Тут Гордеев разочарованно цокнул языком.

— Да, мне стоило бы опасаться этого, — признал он, — Но я переживал, что тебе не захочется предстать перед дядей в таком свете.

Я удивленно вскинула брови.

— Ты переживал из-за меня?

— Представь себе, я не такой подлец, каким все меня считают, — Гордеев покачал головой и захлопнул окно — как раз вовремя, ведь в комнате стало слишком холодно.

— Возможно, все сменят гнев на милость, когда увидят тебя в шубе Деда Мороза, — я не удержалась и хихикнула, глядя на то, как Никита сурово хмурит свои черные брови.

Он поднял на меня глаза и одарил таким взглядом, будто совершенно забыл, что тридцать первого декабря его ждет новый невероятный опыт — детский утренник.

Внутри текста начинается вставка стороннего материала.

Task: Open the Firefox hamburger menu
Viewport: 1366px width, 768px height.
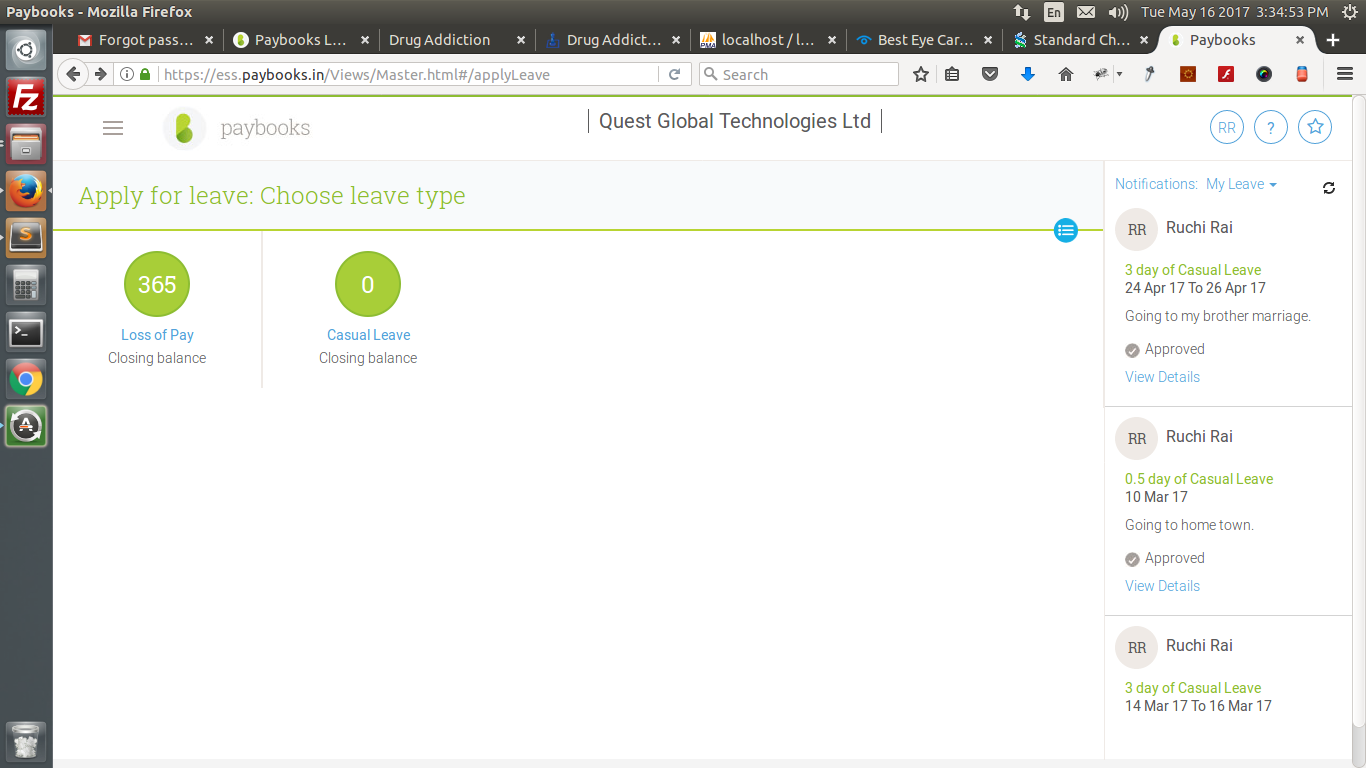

— Ты всерьез думаешь, что я выряжусь и буду скакать у елки, как клоун? — скептически уточнил он, и улыбка сползла с моего лица.

— Как клоун не надо, — пробормотала я, вспомнив, какой комичный Дед Мороз получился из электрика Василия Григорьевича. Такого мы больше не переживем.

— Аллочка, твою мать, — прошипел Гордеев, бросая на меня то ли гневные, то ли жаждущие взгляды. — Подыщи себе другого Деда Мороза, ясно? Я не гожусь для этой роли.

И тут его высокомерие пробило крышку, которая так долго удерживала копившуюся во мне злость.

— Знаешь, что, Гордеев! — крикнула я, вскочив со стола, — Если сегодня вечером ты не явишься в большой зал на репетицию, можешь искать другую дурочку, которая продвинет тебя по карьерной лестнице!

Мужчина молча наблюдал за мной, и только трепещущие ноздри и резко очерченные желваки выдавали его истинные чувства. Чтобы поставить точку в разговоре, я с силой ударила ладонью по его столу и выкрикнула:

— Сценарий пришлю на почту!

Разорвав нить, связывающую наши злющие взгляды, я вышла из кабинета и едва не взвыла от боли в руке. Пожалуй, с хлопком по столу я погорячилась.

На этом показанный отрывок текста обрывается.